Alors que la proposition de loi visant à réparer les condamnations pour homosexualité prononcées entre 1942 et 1982 arrive enfin à l’ordre du jour de l’Assemblée nationale (discussion en commission des lois le 15 décembre, puis examen en séance dans les jours suivants), le refus répété du ministère de l’Intérieur de communiquer des archives policières suscite de vives inquiétudes. Pour les chercheurs comme pour les associations LGBTQIA+, ce blocage n’a rien d’un simple aléa administratif : il menace la possibilité même d’un travail historique sérieux, pourtant indispensable à toute politique de réparation crédible.

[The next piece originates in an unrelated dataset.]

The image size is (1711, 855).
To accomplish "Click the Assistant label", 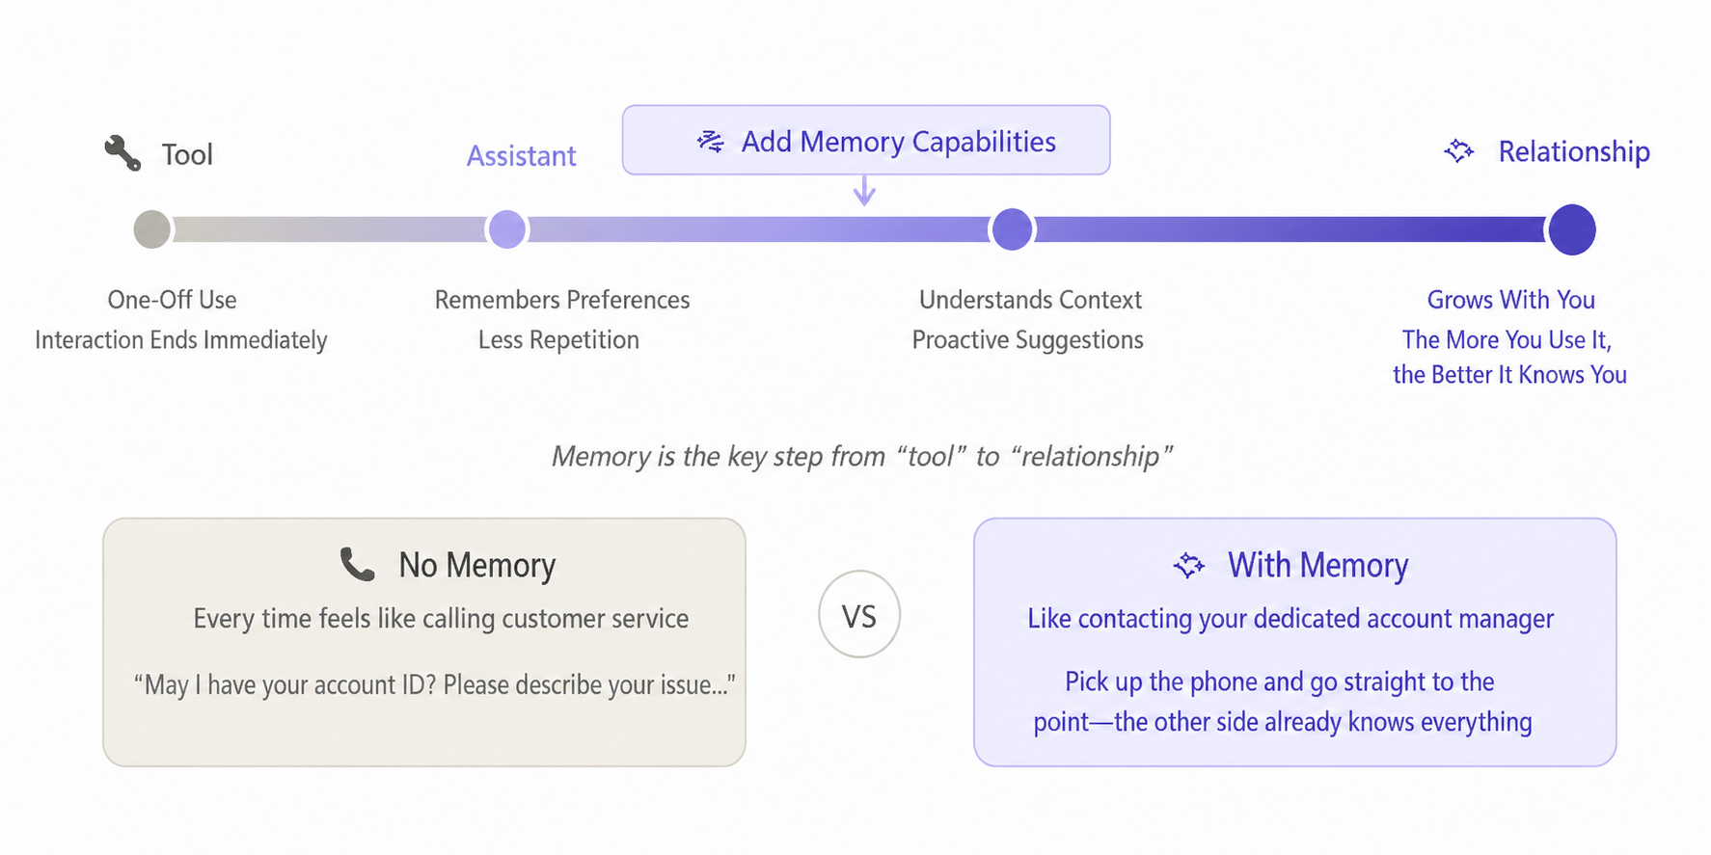I will point(522,155).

Le cas du chercheur Antoine Idier, décrit dans une tribune publiée par Libération, en est la preuve la plus frappante. Depuis 2024, il demande l’accès à 75 dossiers de police conservés aux Archives nationales, portant sur des affaires de répression de l’homosexualité dans les années 1950-1960. Plus d’un an après sa demande, le ministère n’a toujours pas répondu. En mai 2025, la notification reçue précise que « son silence vaut refus ». Cela intervient alors que la Commission d’accès aux documents administratifs (CADA) a rendu un avis favorable, estimant que la consultation « ne serait pas de nature à porter une atteinte excessive aux intérêts que la loi a entendu protéger ». Malgré cela, le ministère reste silencieux, forçant le chercheur à saisir le tribunal administratif, avec un délai d’instruction d’environ douze mois.

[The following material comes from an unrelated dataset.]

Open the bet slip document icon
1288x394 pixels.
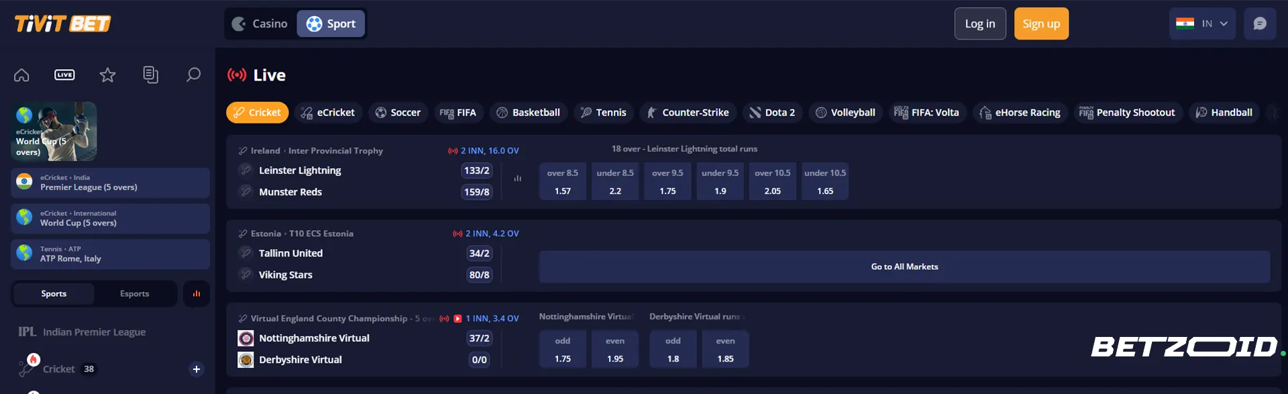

Ce n’est malheureusement pas un cas isolé. L’accès aux archives françaises, notamment celles liées à la police, aux questions sécuritaires ou aux violences coloniales, est régulièrement entravé. Le ministère de l’Intérieur est souvent accusé d’entretenir une culture de la rétention, fondée sur une vision très large des « intérêts à protéger » et une méfiance envers la transparence.
S’agissant de la répression de l’homosexualité, cette opacité a des conséquences particulièrement graves. L’histoire de ces décennies de surveillance, de fichage, de rafles et de poursuites reste largement méconnue, alors que plusieurs dizaines de milliers de personnes auraient été condamnées entre 1942 et 1982 selon les estimations discutées au Parlement. Or de nombreux documents essentiels restent inaccessibles, ralentissant considérablement le travail des historiens.

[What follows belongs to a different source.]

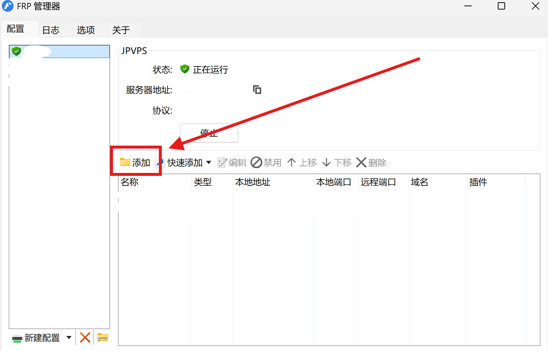Go to the About (关于) tab
548x351 pixels.
pyautogui.click(x=121, y=30)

La proposition de loi, engagée depuis 2022, a déjà été affaiblie : champ réduit, dispositifs limités, absence d’indemnisation. L’arrivée du texte à l’agenda parlementaire était attendue depuis des mois. Pour Antoine Idier, cet ensemble de restrictions, ajouté à la difficulté d’accéder aux archives, « vide de sa substance la possibilité d’une réparation ». Une partie du travail scientifique, notamment sur le rôle de la police, n’a même pas été prise en compte lors des débats précédents.
Pour STOP homophobie, engagée de longue date sur la reconnaissance des violences institutionnelles subies par les personnes LGBTQIA+, l’accès aux archives est indispensable. Sans documents, pas de récit fiable. Sans récit fiable, pas de réparation sincère. La France ne peut pas reconnaître une injustice tout en bloquant l’accès aux sources qui permettraient d’en mesurer la portée et d’en tirer les leçons.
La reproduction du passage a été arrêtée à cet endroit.